--- start of STORED ROWS ---

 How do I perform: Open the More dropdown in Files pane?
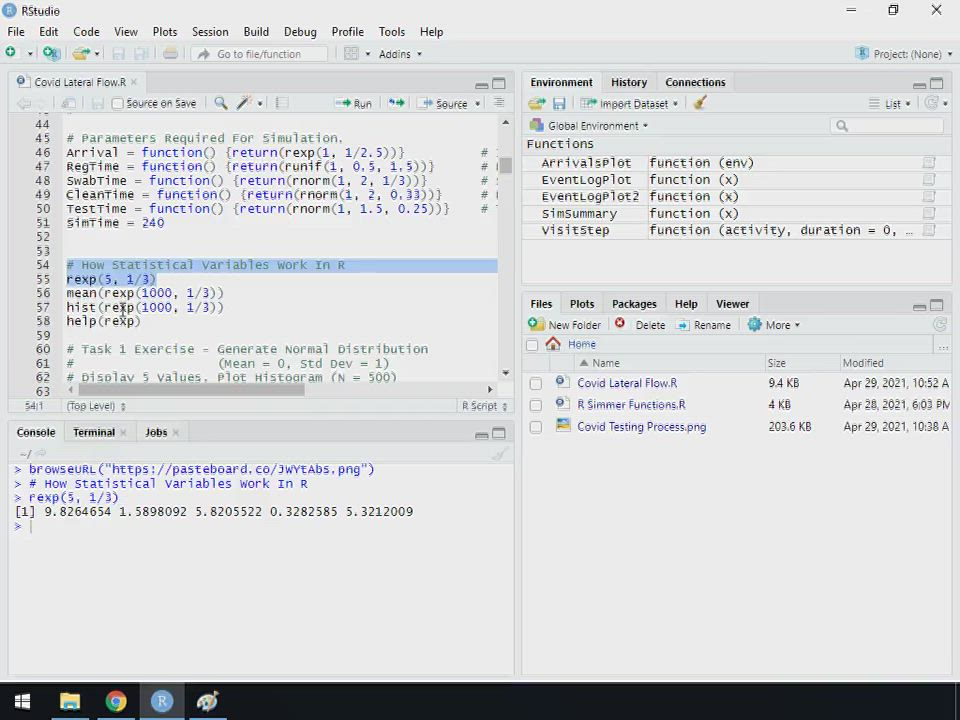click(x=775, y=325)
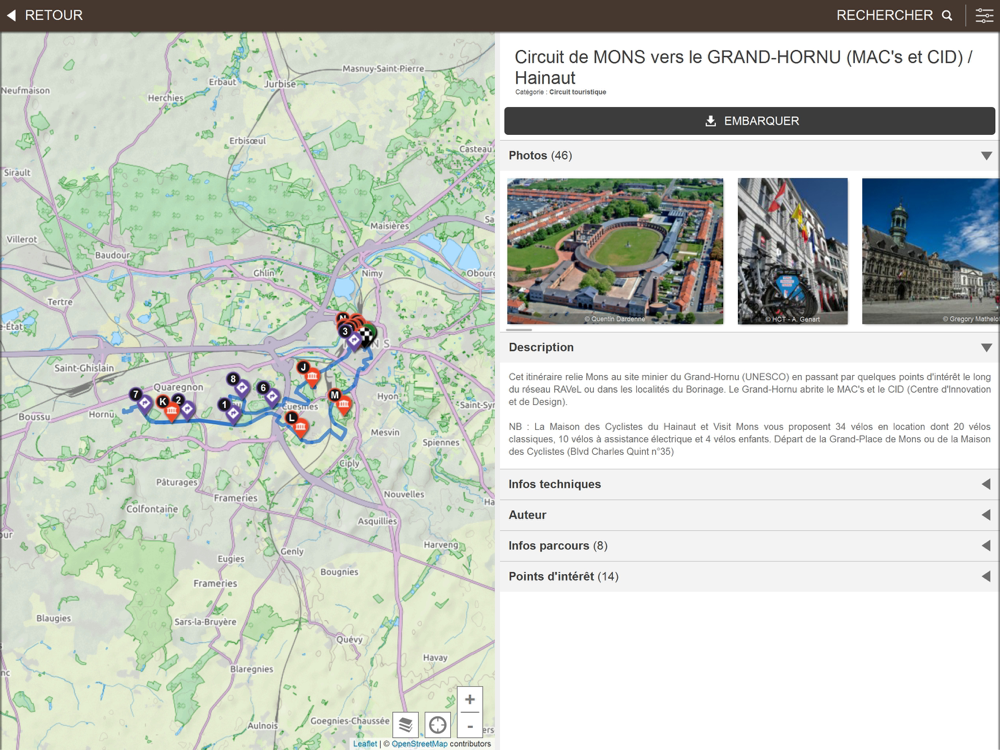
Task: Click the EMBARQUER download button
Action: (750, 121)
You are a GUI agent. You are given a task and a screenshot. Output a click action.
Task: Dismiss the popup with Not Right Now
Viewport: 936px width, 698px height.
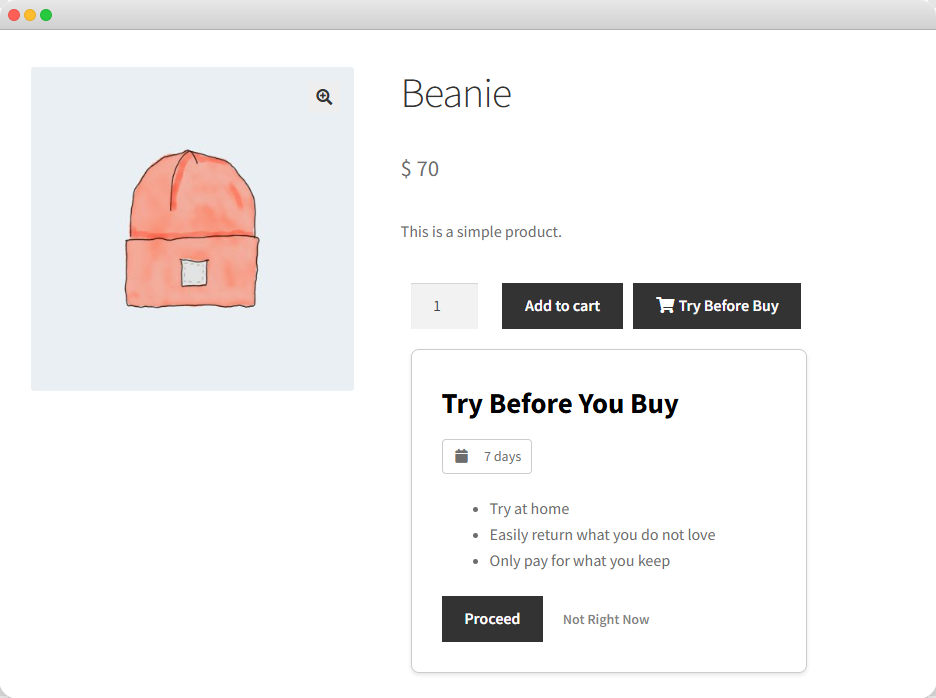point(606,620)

--- end of STORED ROWS ---

■ GOAL:
Reproduce the records above with "popup" changed to "dialog" and everything else left as it is. Leave out the pictures.

■ RESPONSE:
 How do I perform: Open the More dropdown in Files pane?
click(x=775, y=325)
Task: Click the EMBARQUER download button
Action: (750, 121)
You are a GUI agent. You are given a task and a screenshot. Output a click action.
Task: Dismiss the dialog with Not Right Now
Viewport: 936px width, 698px height.
point(606,620)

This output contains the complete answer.